====== Material fornecido ======

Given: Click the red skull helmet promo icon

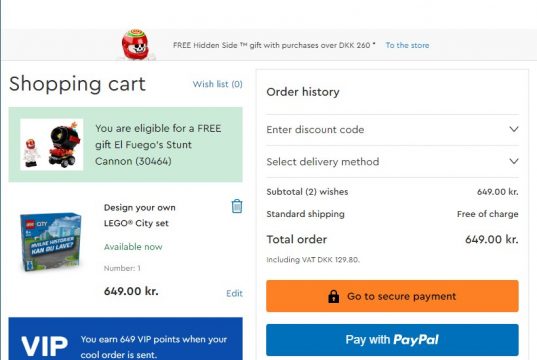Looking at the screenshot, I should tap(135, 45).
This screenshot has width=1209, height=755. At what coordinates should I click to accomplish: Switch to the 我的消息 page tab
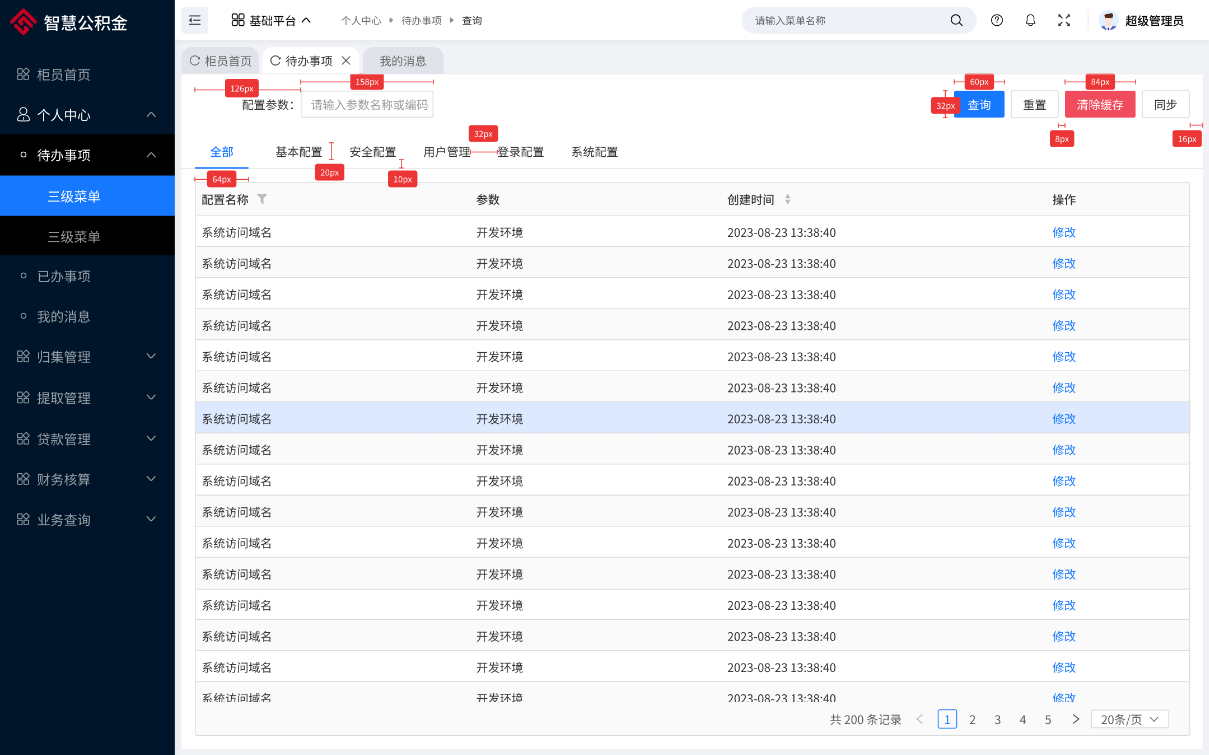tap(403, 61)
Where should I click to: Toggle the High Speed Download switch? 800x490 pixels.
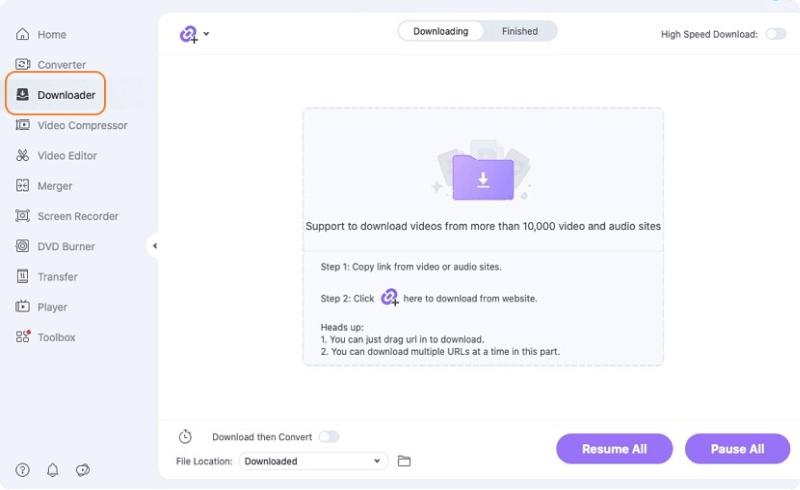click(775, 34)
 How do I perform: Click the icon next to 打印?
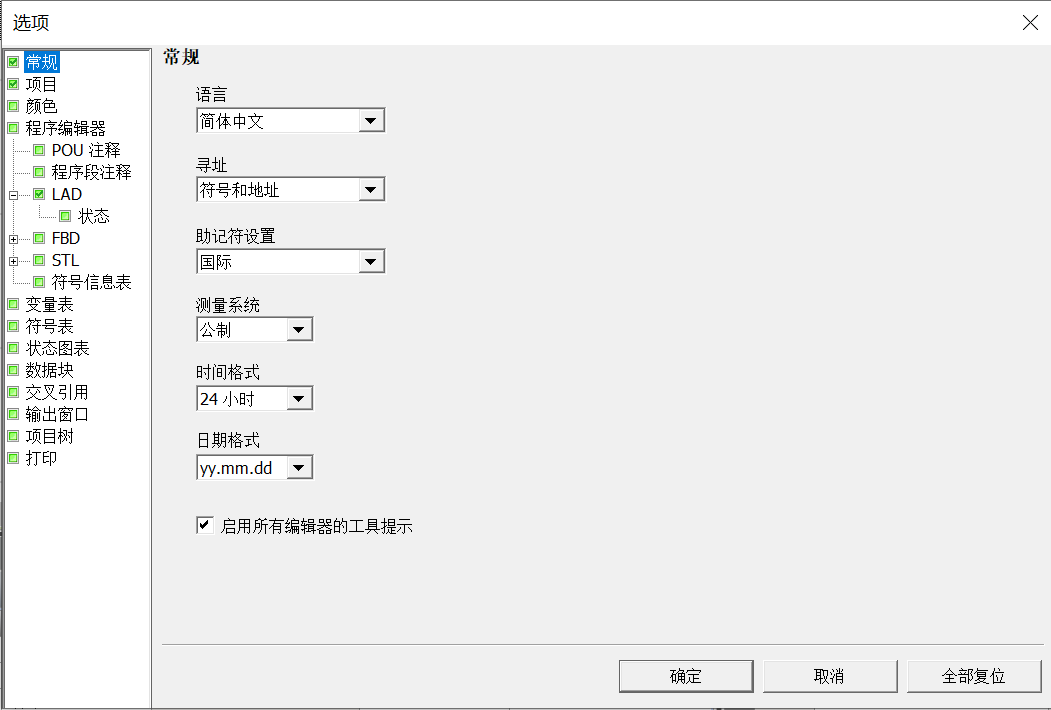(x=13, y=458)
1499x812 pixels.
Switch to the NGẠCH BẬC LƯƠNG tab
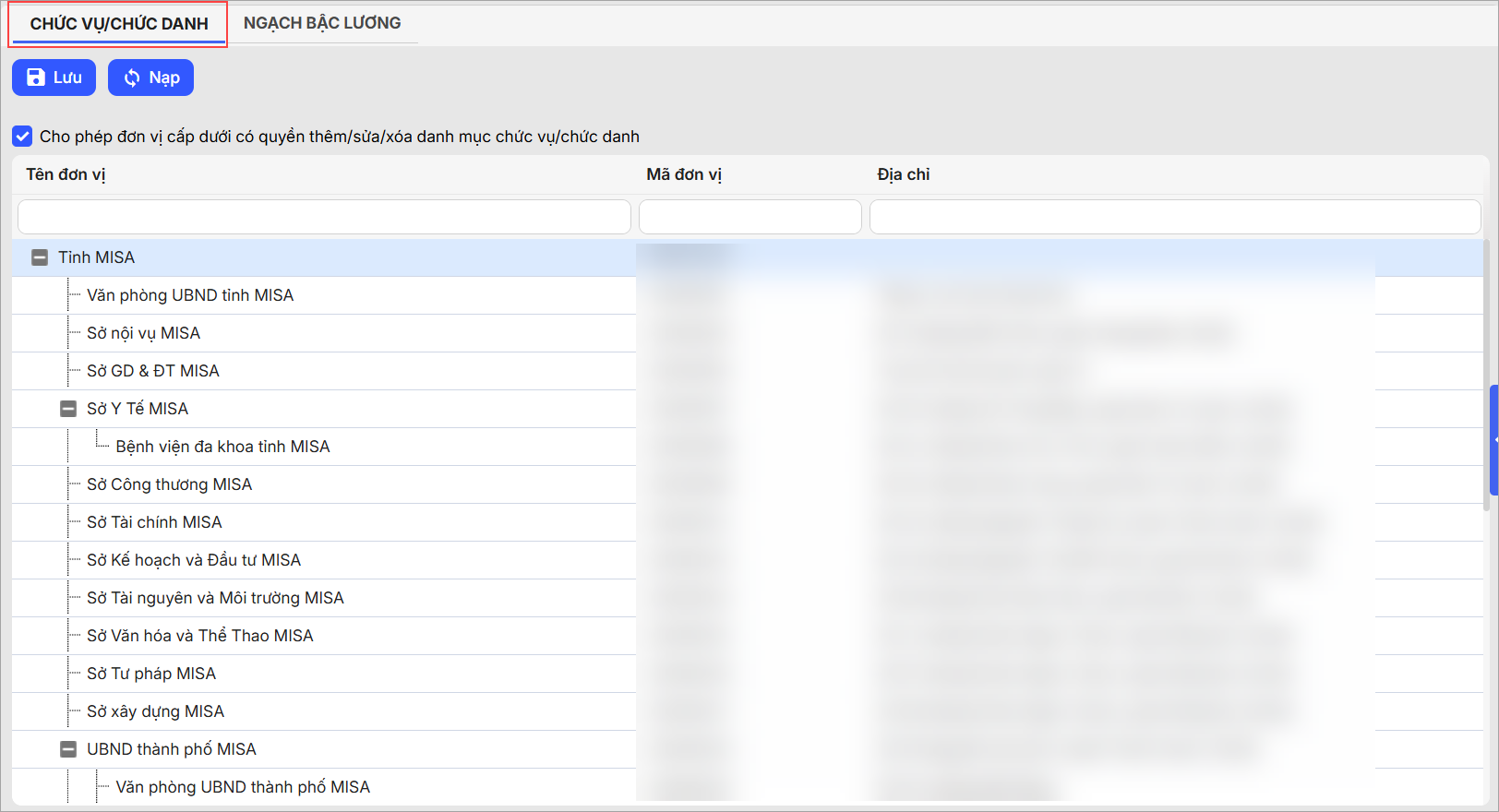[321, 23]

======
====== Material fornecido ======

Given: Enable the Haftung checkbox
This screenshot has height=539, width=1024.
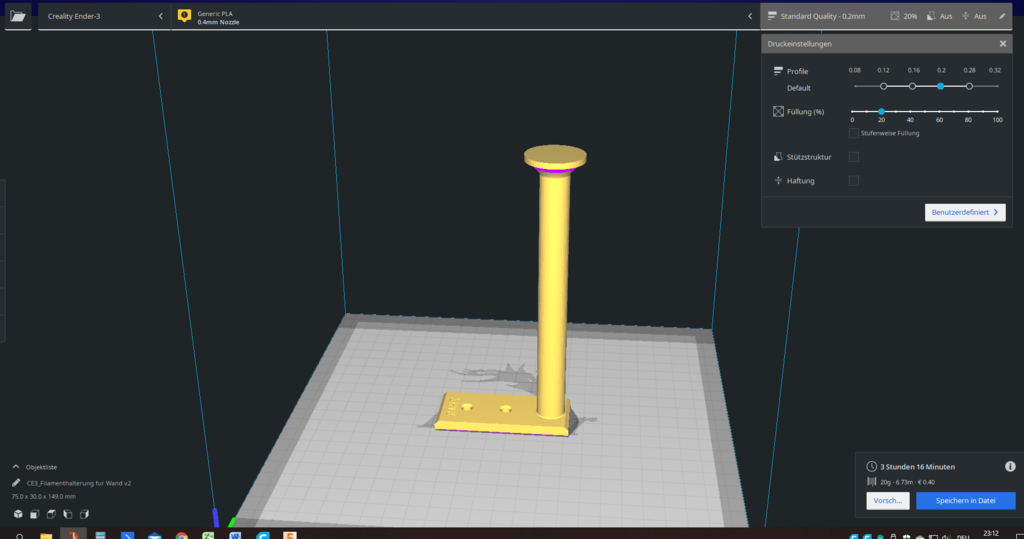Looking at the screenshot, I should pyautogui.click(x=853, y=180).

======
====== Material fornecido ======

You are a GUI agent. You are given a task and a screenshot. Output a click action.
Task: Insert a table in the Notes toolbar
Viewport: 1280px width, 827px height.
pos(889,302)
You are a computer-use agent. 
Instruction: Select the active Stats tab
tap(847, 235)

======

■ Pedido ■
Redigite o material desde a linha que contém "You are a GUI" até a linha que contém "tap(847, 235)", inclusive.

■ Resultado da tarefa ■
You are a GUI agent. You are given a task and a screenshot. Output a click action.
Task: Insert a table in the Notes toolbar
Viewport: 1280px width, 827px height.
pos(889,302)
You are a computer-use agent. 
Instruction: Select the active Stats tab
tap(847, 235)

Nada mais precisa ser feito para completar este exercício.